## Records to use
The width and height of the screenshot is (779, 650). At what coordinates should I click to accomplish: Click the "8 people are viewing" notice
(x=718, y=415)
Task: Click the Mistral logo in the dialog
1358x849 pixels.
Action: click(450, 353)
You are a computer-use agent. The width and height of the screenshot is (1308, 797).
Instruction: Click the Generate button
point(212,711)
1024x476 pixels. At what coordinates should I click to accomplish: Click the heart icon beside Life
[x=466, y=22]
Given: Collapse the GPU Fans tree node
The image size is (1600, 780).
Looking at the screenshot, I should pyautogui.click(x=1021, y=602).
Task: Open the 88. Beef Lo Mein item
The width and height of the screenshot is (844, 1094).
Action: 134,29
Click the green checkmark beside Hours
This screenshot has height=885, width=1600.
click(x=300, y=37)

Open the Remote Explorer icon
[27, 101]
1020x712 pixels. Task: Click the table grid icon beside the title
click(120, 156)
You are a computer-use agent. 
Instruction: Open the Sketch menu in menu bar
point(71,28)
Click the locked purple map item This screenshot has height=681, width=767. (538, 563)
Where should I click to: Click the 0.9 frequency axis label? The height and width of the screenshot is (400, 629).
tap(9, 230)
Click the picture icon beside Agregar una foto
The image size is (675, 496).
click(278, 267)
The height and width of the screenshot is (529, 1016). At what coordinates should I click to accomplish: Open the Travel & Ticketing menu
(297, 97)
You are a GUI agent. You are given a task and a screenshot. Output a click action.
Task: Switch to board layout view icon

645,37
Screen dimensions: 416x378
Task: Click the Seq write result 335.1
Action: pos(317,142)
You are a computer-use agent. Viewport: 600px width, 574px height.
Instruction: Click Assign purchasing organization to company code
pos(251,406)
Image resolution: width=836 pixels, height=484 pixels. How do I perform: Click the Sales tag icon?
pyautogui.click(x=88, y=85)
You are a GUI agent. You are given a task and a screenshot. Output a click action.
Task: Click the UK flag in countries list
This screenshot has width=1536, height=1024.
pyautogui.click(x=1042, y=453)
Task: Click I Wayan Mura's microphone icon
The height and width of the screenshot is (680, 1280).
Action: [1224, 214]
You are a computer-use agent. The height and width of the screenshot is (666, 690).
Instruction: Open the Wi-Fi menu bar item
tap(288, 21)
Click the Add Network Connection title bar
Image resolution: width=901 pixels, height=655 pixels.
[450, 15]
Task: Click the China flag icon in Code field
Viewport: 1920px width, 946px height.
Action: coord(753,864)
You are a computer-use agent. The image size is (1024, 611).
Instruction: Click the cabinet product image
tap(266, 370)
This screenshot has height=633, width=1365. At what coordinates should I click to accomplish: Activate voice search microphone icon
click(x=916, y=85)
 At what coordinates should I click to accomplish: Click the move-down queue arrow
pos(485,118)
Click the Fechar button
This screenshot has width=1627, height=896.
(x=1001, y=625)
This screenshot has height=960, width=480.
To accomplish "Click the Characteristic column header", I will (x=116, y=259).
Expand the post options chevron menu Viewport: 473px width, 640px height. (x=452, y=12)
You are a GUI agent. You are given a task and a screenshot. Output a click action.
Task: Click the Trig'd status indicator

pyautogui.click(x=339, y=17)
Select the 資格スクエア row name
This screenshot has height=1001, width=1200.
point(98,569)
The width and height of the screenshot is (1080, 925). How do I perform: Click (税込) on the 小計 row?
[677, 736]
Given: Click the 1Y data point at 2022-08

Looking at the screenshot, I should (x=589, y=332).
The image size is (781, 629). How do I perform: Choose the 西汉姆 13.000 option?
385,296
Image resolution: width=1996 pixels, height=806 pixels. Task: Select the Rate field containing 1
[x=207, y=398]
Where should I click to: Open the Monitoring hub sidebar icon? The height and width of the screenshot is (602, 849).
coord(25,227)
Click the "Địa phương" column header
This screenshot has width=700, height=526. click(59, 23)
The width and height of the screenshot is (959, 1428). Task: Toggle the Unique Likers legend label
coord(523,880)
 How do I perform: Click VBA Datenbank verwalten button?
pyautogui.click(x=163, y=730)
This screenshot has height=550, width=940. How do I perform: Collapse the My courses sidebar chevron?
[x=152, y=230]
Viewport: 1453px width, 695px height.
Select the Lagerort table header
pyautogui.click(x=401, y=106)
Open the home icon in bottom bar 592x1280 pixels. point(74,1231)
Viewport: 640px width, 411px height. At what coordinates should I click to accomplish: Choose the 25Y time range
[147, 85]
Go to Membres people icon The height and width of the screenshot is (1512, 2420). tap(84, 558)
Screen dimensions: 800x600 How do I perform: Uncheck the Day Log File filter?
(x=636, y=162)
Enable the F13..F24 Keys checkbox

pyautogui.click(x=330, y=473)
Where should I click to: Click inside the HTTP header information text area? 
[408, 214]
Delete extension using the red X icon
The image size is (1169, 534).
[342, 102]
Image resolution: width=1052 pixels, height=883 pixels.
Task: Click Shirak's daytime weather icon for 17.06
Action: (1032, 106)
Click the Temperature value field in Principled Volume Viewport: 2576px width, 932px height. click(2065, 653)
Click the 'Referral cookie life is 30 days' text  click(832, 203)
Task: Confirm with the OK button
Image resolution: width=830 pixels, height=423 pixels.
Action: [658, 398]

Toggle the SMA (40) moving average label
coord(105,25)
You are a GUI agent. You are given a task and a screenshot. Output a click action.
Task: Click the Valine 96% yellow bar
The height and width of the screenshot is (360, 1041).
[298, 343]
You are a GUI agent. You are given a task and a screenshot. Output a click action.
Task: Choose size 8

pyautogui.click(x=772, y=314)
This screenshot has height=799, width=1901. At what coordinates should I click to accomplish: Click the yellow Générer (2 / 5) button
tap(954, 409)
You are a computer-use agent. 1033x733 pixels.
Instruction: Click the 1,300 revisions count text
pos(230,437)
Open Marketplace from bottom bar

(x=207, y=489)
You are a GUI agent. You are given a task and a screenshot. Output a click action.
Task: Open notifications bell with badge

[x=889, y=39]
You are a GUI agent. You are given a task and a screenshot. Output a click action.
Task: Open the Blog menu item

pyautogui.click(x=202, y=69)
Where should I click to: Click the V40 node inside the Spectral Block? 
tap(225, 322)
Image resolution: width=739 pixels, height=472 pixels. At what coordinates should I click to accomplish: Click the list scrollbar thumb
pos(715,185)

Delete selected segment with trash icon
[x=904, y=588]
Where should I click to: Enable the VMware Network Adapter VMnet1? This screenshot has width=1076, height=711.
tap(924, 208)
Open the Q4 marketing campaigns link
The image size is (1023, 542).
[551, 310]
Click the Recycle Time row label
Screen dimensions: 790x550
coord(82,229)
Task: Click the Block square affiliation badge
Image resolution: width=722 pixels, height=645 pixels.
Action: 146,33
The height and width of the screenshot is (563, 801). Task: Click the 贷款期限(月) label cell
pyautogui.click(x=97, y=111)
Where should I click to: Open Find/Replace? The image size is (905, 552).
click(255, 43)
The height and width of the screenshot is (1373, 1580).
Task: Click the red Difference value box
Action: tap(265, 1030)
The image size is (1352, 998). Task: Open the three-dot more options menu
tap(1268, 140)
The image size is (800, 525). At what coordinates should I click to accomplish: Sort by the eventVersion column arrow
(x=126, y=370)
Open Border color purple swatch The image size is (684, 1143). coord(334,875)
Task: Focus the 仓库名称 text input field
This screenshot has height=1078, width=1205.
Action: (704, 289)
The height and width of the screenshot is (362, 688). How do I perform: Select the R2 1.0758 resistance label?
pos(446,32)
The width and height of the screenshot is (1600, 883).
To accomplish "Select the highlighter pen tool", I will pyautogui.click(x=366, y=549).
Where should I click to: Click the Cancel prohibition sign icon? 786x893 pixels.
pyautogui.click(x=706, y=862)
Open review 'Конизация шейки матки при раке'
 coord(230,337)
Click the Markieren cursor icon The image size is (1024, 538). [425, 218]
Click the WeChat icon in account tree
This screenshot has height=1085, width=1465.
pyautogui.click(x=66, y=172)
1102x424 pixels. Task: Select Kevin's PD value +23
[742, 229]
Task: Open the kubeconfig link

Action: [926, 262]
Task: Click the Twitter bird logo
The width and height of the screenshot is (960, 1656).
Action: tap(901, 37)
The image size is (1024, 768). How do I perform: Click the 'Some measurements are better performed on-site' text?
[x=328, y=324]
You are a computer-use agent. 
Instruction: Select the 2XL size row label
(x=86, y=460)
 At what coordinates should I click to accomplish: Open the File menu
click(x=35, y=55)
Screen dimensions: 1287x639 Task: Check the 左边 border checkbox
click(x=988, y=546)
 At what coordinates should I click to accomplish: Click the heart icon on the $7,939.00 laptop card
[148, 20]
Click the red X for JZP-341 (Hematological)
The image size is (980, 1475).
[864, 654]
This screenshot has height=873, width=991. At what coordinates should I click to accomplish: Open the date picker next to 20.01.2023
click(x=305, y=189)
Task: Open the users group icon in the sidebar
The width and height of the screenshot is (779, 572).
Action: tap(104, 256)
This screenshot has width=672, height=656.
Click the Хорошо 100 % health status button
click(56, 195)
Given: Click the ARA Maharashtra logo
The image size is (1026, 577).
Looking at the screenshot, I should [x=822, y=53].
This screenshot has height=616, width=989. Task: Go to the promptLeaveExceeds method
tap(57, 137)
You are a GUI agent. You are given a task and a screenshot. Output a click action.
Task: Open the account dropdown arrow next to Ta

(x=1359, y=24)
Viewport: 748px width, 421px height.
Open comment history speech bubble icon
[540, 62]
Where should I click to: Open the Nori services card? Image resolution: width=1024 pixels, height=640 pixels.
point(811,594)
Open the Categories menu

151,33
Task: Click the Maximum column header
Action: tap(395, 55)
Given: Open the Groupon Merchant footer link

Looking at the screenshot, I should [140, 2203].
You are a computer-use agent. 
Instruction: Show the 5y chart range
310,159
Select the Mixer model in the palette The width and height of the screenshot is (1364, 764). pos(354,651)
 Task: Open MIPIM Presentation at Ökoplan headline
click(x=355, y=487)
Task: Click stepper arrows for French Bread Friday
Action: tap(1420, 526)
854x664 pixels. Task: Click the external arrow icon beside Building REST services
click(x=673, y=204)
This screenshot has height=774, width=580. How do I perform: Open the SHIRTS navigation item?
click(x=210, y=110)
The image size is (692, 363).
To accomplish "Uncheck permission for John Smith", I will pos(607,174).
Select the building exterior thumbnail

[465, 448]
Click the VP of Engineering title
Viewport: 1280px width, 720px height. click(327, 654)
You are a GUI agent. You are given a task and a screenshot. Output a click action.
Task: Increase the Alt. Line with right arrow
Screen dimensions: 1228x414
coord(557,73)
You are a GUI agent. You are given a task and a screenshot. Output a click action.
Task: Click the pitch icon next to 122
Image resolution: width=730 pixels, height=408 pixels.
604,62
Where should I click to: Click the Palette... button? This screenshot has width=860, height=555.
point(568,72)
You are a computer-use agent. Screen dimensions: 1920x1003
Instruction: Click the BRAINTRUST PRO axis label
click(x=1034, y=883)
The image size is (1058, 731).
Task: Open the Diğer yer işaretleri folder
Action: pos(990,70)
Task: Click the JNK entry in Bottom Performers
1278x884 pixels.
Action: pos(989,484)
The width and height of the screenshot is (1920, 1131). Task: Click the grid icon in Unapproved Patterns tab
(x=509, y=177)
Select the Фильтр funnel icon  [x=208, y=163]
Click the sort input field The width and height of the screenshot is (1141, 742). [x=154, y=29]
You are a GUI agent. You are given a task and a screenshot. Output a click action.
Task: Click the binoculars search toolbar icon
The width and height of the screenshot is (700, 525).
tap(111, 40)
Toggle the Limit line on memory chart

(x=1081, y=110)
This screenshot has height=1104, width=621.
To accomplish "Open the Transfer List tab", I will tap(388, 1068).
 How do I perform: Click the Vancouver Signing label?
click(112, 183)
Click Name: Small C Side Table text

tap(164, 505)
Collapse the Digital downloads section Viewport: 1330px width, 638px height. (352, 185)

## What you are asked to do
All lines above that hold the string "computer" should be copied.

## Final answer
You are a computer-use agent. The width and height of the screenshot is (1308, 797).
You are a computer-use agent. 
You are a computer-use agent. Viewport: 600px width, 574px height.
You are a computer-use agent. The height and width of the screenshot is (666, 690).
You are a computer-use agent. The image size is (1024, 611).
You are a computer-use agent. 1033x733 pixels.
You are a computer-use agent. 
You are a computer-use agent. 
You are a computer-use agent. Screen dimensions: 1920x1003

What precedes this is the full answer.